■ **TEXTO FORNECIDO**
————————

A Albano Morgado, SA, cuja produção (75%) segue maioritariamente para o estrangeiro, encontrou na Suécia e Noruega os primeiros mercados de exportação, na década de 1980.
"Tendo em conta que nós somos produtores de lanifícios, lã, que pressupõe logo um produto quente, tivemos de escolher os mercados onde o frio se fizesse sentir e mercados com alguma estabilidade financeira e económica, e que nos permitiam, com alguma tranquilidade, manter clientes fiéis", esclareceu.
Hoje, Suécia e Noruega mantêm-se como mercados externos, mas há mais cerca de uma dezena, a maioria na Europa.
Na vida da empresa de lanifícios, Albano José Morgado apontou a pandemia de covid-19 como o pior momento.
"Foi o único momento em que eu não tive a certeza se a empresa sobrevivia, porque era algo que não dependia de nós (...). Senti-me totalmente impotente", admitiu.
Sobre os incêndios de junho de 2017, descreveu que foi "doloroso, psicologicamente desgastante".
Um dos armazéns da empresa foi atingido pelos fogos, tendo a seguradora pagado na ordem dos 80% os danos, mas o "mal maior foi perder três funcionários, e essa parte psicológica e humana dói", relatou.
Desses fogos, há um herói na empresa, Domingos da Conceição Santos, o funcionário mais antigo, que, sozinho, salvou a fábrica "usando extintor atrás de extintor", lê-se numa publicação da Albano Morgado, SA.
Numa fase em que a empresa está a consolidar um investimento de 2,2 milhões de euros terminado em junho de 2023, Albano José Morgado adiantou que a unidade investe "na ordem dos 500 mil euros anuais no mínimo", sobretudo nas áreas tecnológica e ambiental.
"Até aos anos 2000, a preocupação, quando optávamos por um equipamento, era quanto é que ele produzia mais. Agora, a primeira pergunta é quanto consome menos de energia ou quanto vou economizar em água", exemplificou.
Regressando ao PRR da sua empresa, extensivo "àquelas que estão no Interior ou que possam vir a estar no Interior", Albano José Morgado defendeu que "deveria haver a coragem", mas "não vai haver", porque Portugal não tem políticos dispostos a assumir uma "discriminação positiva" para estes territórios.
"Por exemplo, a contribuição para a Segurança Social ser 50% daquilo que é noutras zonas do país", apontou, considerando que "não seria pedir demais" face aos custos associados decorrentes das empresas estarem no Interior que são, "em muitos casos, quase o dobro" de quem está no litoral.
O empresário deu outro exemplo, relativo aos serviços expresso de empresas que consideram Castanheira de Pera uma zona remota, "o que significa que não fazem entregas em 24 horas, mas, sim, em 48".

————————

■ **MATERIAL EXTRAÍDO**
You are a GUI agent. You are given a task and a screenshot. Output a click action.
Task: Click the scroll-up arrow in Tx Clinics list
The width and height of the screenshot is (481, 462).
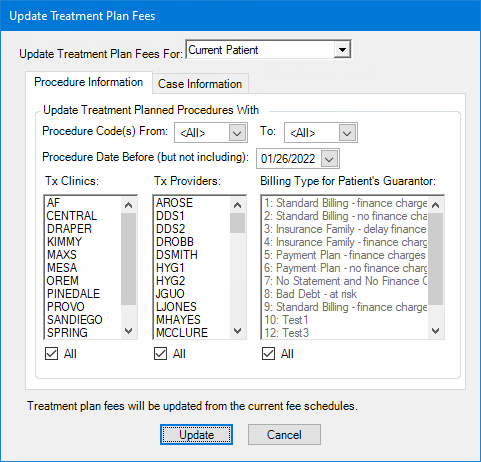(129, 205)
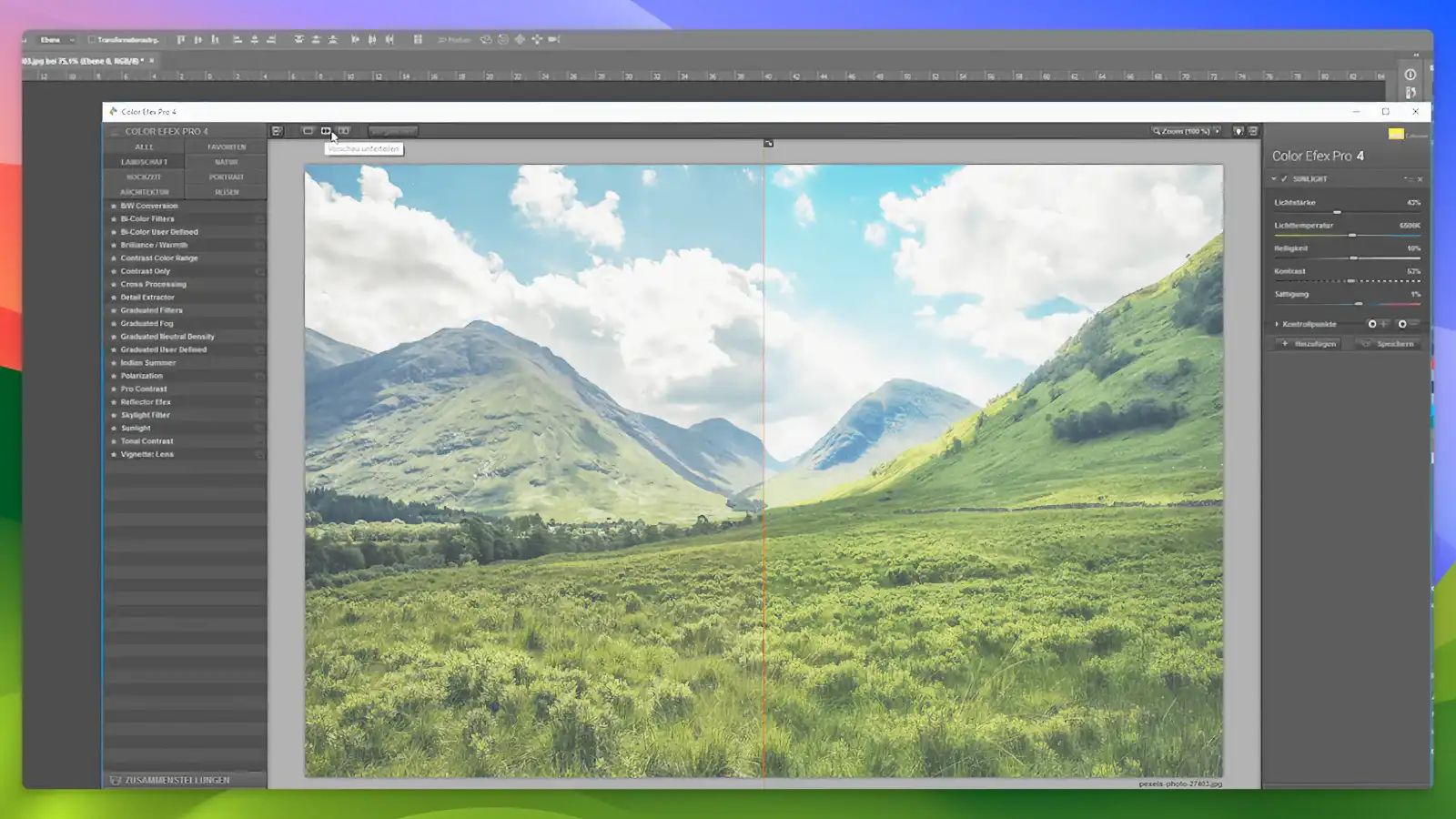Switch to the Favoriten category tab
1456x819 pixels.
(226, 147)
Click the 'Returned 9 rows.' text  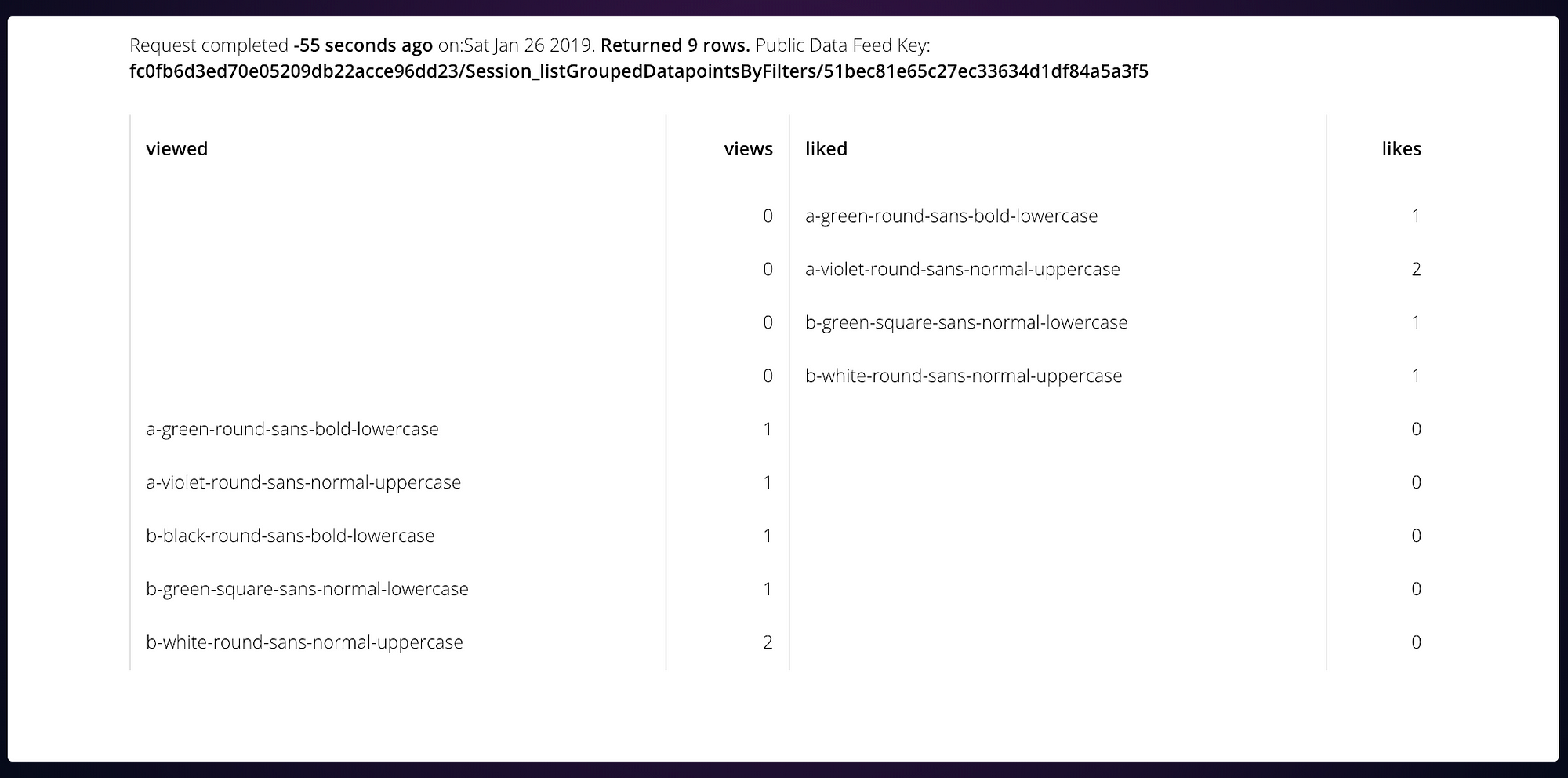675,45
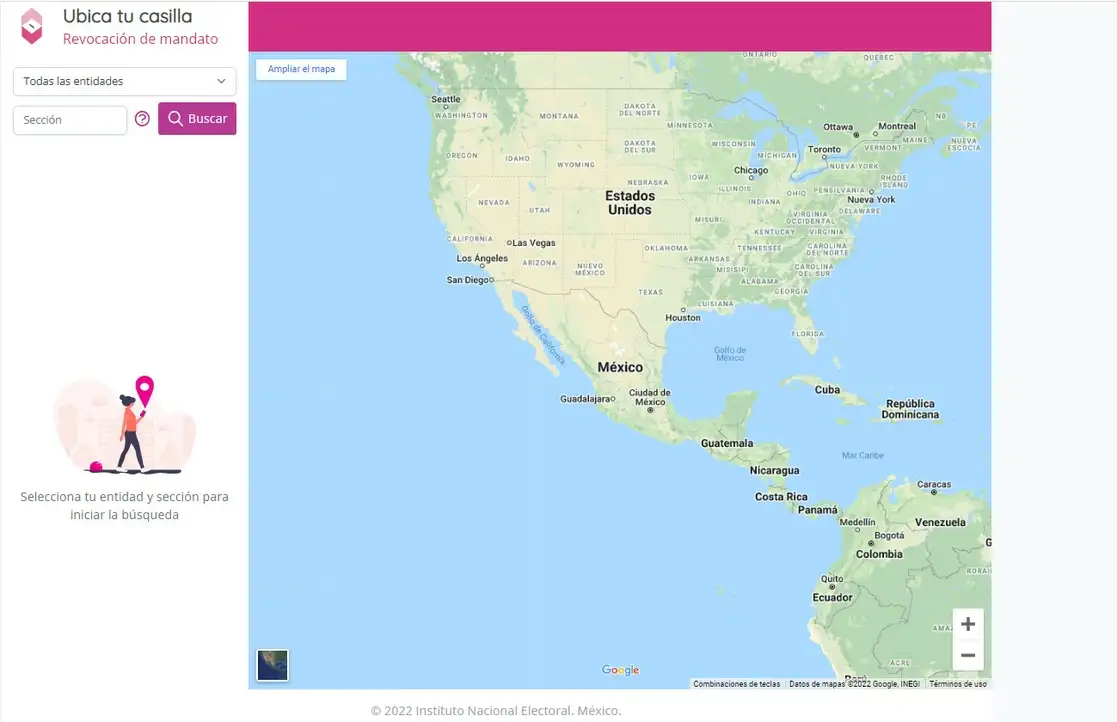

————————

■ **OBJETIVO DO EXERCÍCIO**
Transcreva, sem alterações, o trecho do texto fornecido entre "Hoje, Suécia e" e "Albano Morgado, SA.", ambos incluídos.

■ **RESPOSTA AO PROBLEMA**
Hoje, Suécia e Noruega mantêm-se como mercados externos, mas há mais cerca de uma dezena, a maioria na Europa.
Na vida da empresa de lanifícios, Albano José Morgado apontou a pandemia de covid-19 como o pior momento.
"Foi o único momento em que eu não tive a certeza se a empresa sobrevivia, porque era algo que não dependia de nós (...). Senti-me totalmente impotente", admitiu.
Sobre os incêndios de junho de 2017, descreveu que foi "doloroso, psicologicamente desgastante".
Um dos armazéns da empresa foi atingido pelos fogos, tendo a seguradora pagado na ordem dos 80% os danos, mas o "mal maior foi perder três funcionários, e essa parte psicológica e humana dói", relatou.
Desses fogos, há um herói na empresa, Domingos da Conceição Santos, o funcionário mais antigo, que, sozinho, salvou a fábrica "usando extintor atrás de extintor", lê-se numa publicação da Albano Morgado, SA.